A Go string is immutable by language design; the string type doesn't support any mutating operators (like appending or replacing a character in the middle of the string). But, again, assignment can change which string a variable contains.
In Python (CPython at least), a number is implemented as a kind of object, with an address and fields like any other object. When you do tricks with id(), you're looking at the address of the object "behind" the variable, which may or may not change depending on what you do to it, and whether or not it was originally an interned small integer or something like that.
In Go, an integer is an integer. It's stored as an integer. The address of the variable is the address of the variable. The address of the variable might change if the garbage collector decides to move it (making the numeric value of the address more or less useless), but it doesn't reveal to you any tricks about the implementation of arithmetic operators, because there aren't any.

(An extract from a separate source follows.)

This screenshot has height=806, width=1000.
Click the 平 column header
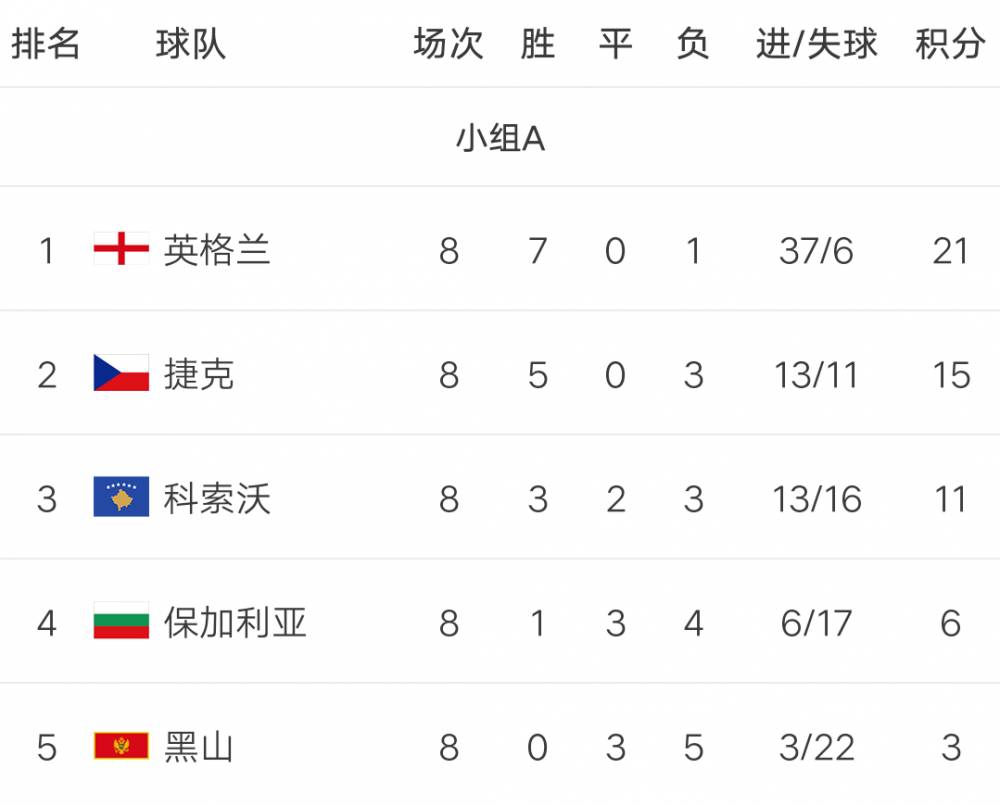(x=615, y=44)
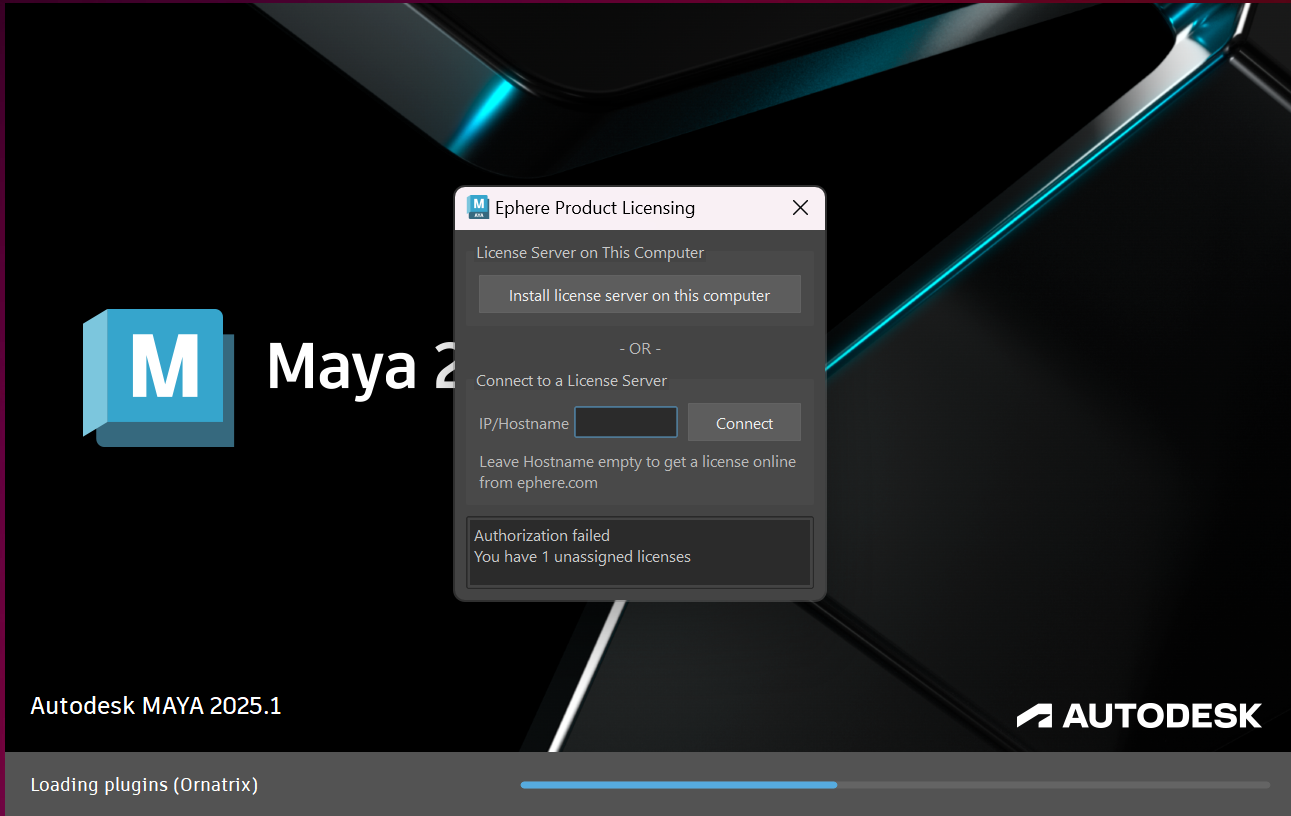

Strings are more complicated than integers; they are kind of object-ish internally, being a structure containing a pointer and a size. But taking the address of a string variable with &str doesn't tell you anything about that internal structure, and it doesn't tell you whether the Go compiler decided to use a de novo string value for an assignment, or to modify the old one in place (which it could, without breaking any rules, if it could prove that the old one would never be seen again by anything else). All it tells you is the address of str. If you wanted to find out whether that internal pointer changed you would have to use reflection... but there's hardly ever any practical reason to do so.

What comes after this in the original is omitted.